Having previously been told that nails were being hammered into the awesome 6.5-litre V12's coffin, it looks like it's actually set to stick around for a long time yet

Remind me later

Grab the champagne and don your party hat, because it looks like the normally-aspirated Lamborghini V12 is here to stay.

We’d been told by previous Lamborghini boss Stephan Winkelmann that future cars would have to be turbocharged in order to meet emissions, but current top dog Stefano Domenicali, former Ferrari F1 team principal, says the Raging Bull needs to stay different.

At the media launch of the new Aventador S in Spain, he hinted strongly that turbocharging will be left to Volkswagen Group siblings Porsche and Bentley.

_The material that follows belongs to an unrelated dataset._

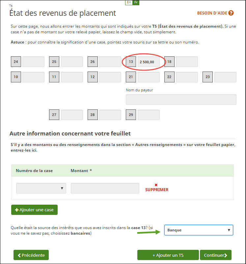
Task: Click the box 10 amount field
Action: (x=33, y=77)
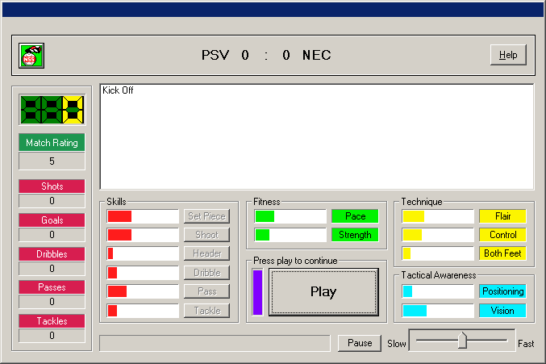Click the Set Piece skill button

[206, 216]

CarAdvice quotes him as saying: “We want to be different, we don’t want to follow the route of the others,” Domenicali said. “We are puristic in that respect. The top priority for us is to retain the feel from a naturally aspirated engine.

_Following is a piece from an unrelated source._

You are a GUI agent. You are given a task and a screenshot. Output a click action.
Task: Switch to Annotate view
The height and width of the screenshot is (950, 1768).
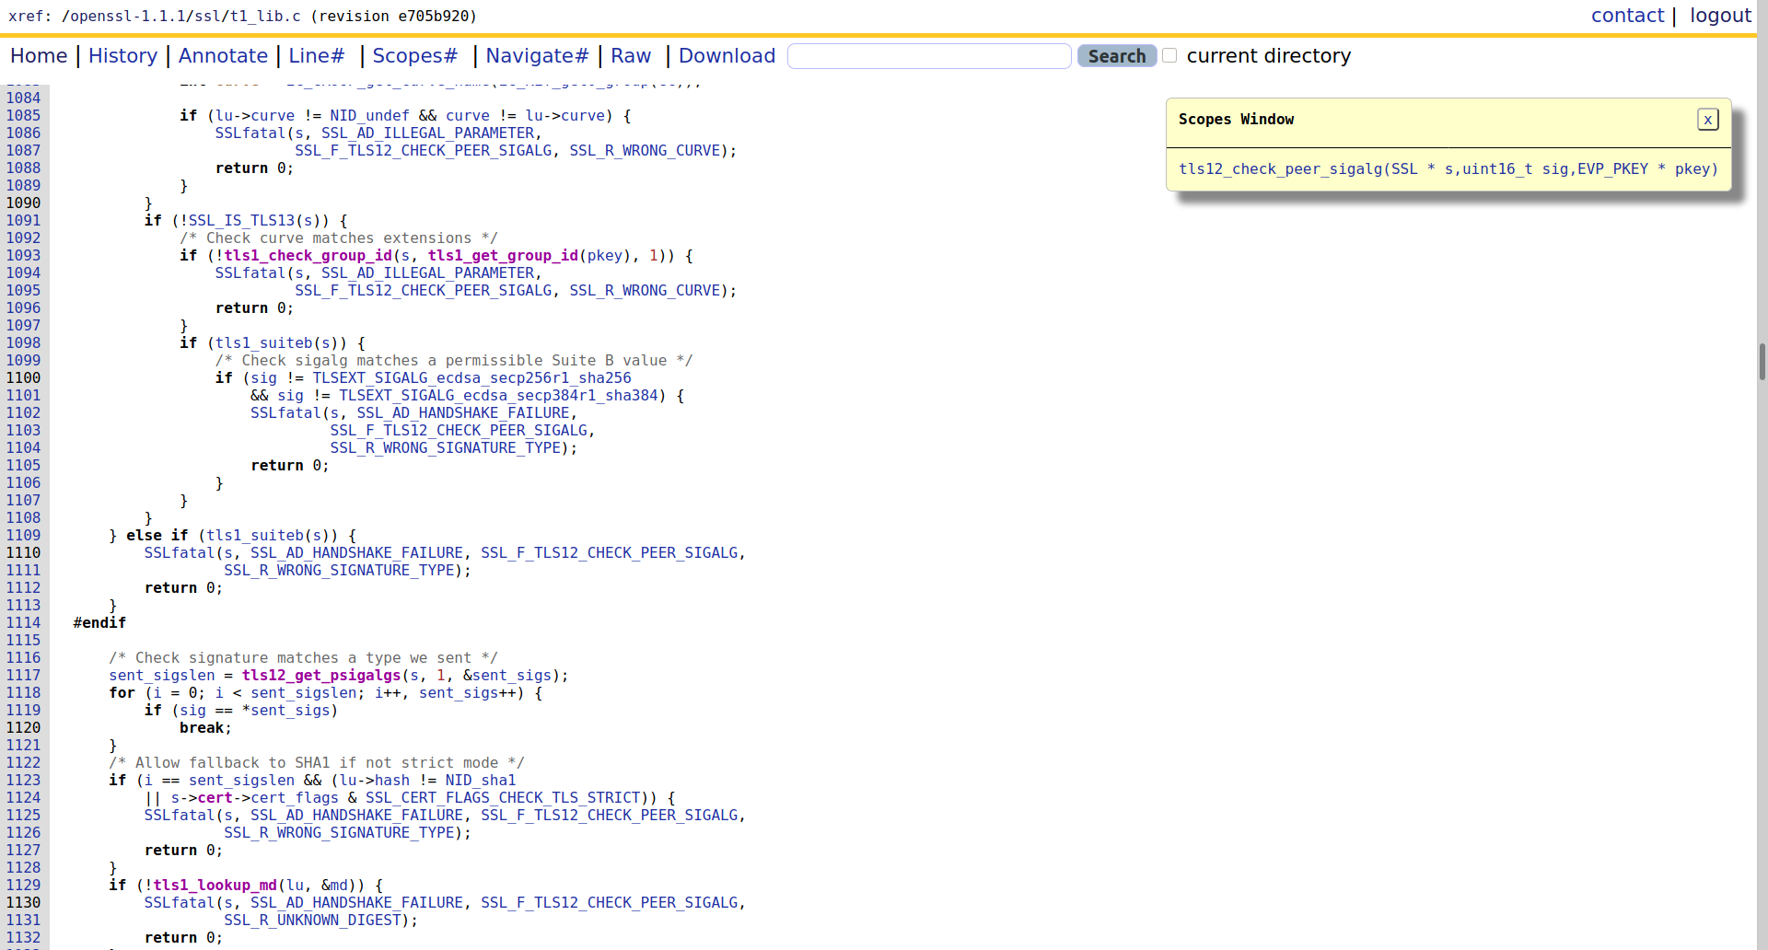point(223,56)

“The Aventador has more than five or six more years to run and the next platform also has a V12 at the centre of the project.

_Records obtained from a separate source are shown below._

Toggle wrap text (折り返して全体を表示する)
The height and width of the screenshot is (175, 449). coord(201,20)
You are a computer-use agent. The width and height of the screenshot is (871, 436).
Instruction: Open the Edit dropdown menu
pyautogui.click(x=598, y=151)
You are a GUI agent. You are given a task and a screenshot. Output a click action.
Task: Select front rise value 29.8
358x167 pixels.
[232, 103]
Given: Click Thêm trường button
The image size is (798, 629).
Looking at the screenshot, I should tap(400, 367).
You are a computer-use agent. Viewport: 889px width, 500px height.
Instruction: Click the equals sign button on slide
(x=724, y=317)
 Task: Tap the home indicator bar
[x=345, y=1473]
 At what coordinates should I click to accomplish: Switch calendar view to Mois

“Our position in the [Volkswagen] group must be different, and a naturally aspirated V12 engine is part of that difference.”

He doesn’t subscribe to the view that not turbocharging will leave Lamborghini behind. “I don’t think we will be left behind at all by not adopting turbo charging. There is space for us to be different.

“We look at new models, of course, but Aventador – or that high-level super sports car – will remain a very, very specific car,” he said. One for cutting-edge winter sports, perhaps.

However, he did say that some form of electrification is inevitable – but not imminent. “I think that the V12 is still alive, to be extended, because it is such an important part of our tradition and heritage,” he said. “The future of the V12 is still important.

“Emissions are important of course, and our goal is always to improve the efficiency of the engine, but with our numbers we don’t see realistic issues in the short term.”

You can drink that champagne, now.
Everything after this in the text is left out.